Australia has a 50-year legacy of exporting its minerals and would be able to weather any short-term adjustment in the commodity cycle, he said at the opening of WesTrac’s $A160 million training facility in Tomago, New South Wales, yesterday.
“If we go back a little way, every commentator has been saying the Chinese economy could not continue to perform at the level it was performing. It is a giant economy,” he said.
“With all due respect to federal and state governments, we find it hard enough to run an economy for 20 million people. We get it right and wrong. Running an economy of 1.2 billion people in a controlled economy like China is always going to produce areas that either go too fast or too slow.”
Stokes said he expected China was going to have a redirection of its economy towards greater liberalisation of business.
“I think they’ll move to probably more encouragement of enterprises that are profitable, and that’s a long-term change not an overnight change,” he said.
“China is a country that is going right, every democratic country in the world is going left.

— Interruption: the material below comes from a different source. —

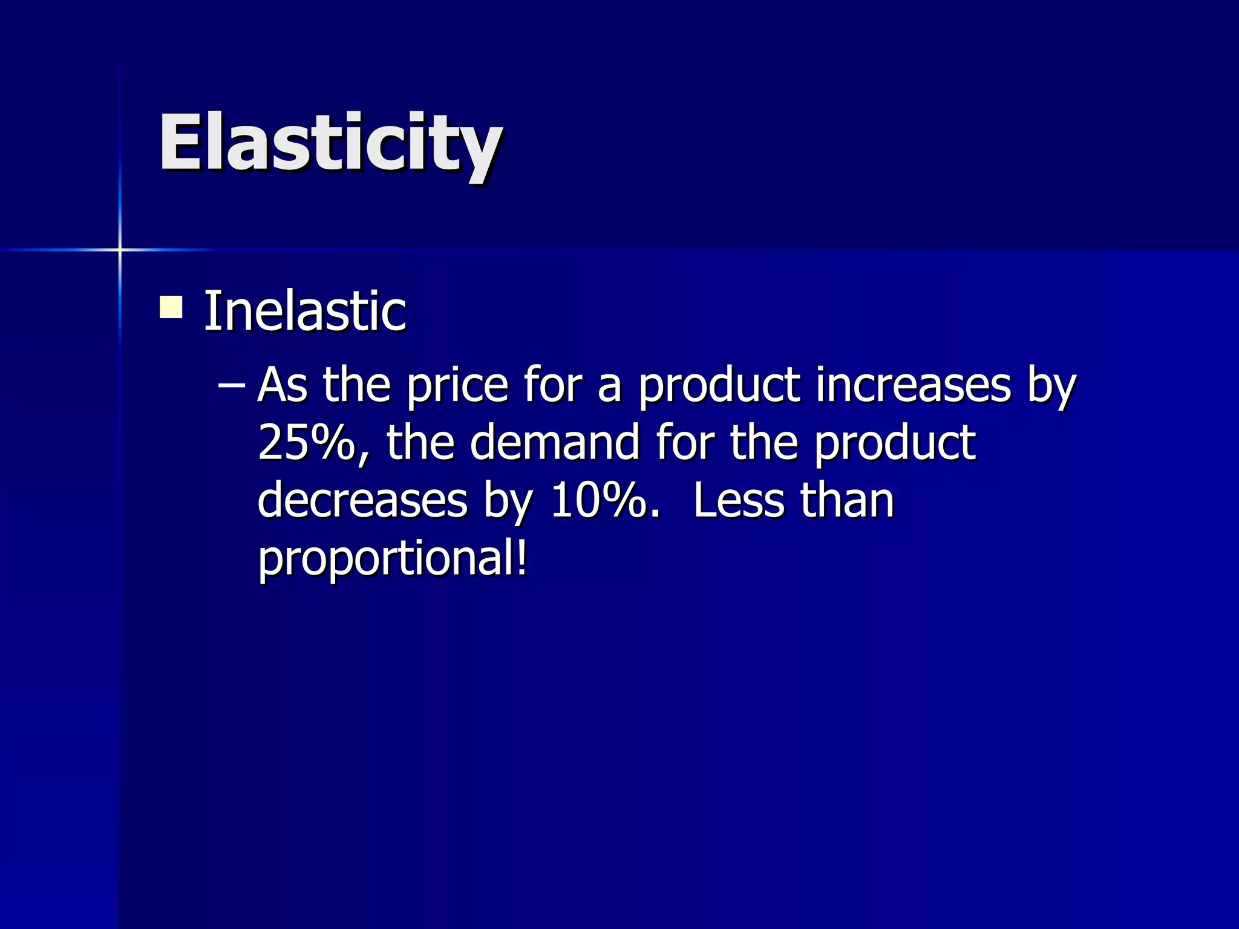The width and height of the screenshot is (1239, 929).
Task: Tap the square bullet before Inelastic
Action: pos(171,307)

“I think the policies that survive out of that will be China will have to feed 1.2 billion people. I think they will smooth out the problems they have in the economy over a six-month period.”
Stokes took issue with the term “resources boom” because he thought that it implied there would be a bust afterwards. Instead, he preferred to see mining as a mainstay of the Australian economy.

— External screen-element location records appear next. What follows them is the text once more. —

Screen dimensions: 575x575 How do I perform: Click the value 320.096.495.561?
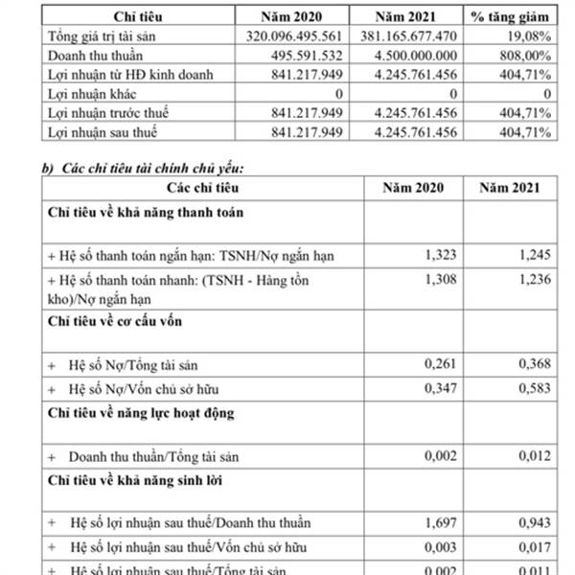click(288, 36)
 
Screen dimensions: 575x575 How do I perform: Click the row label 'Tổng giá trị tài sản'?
click(104, 36)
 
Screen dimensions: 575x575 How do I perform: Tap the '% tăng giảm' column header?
click(513, 16)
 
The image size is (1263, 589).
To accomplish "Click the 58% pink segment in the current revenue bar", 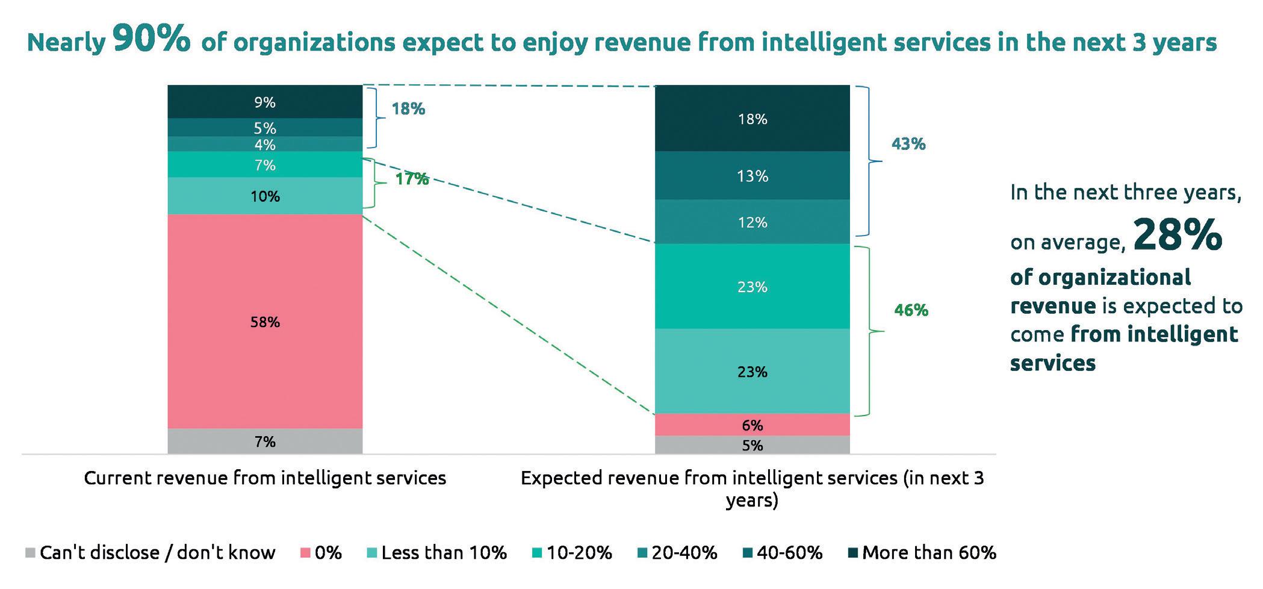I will click(x=265, y=322).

“I hate the word boom, because there’s always going to be a failure after a thing called a boom,” he said.
“We’ve been an exporter of raw materials both coal and iron ore for the last 50 years. There have been times when we’ve had higher prices. There’ve been times when we’ve had lower prices. What doesn’t change is we continue to ship the resource.
“What’s important to Australia and our future is that we continue to ship the resource and that we’re a good supplier for customers that want our goods. We’ll continue to do that.
“Our mining industry is sound. We may have to take the tops and the bottoms off, but at the end of the day we have a very sound opportunity to build long-term futures as a supplier to our eastern neighbours, including China, Japan and India.”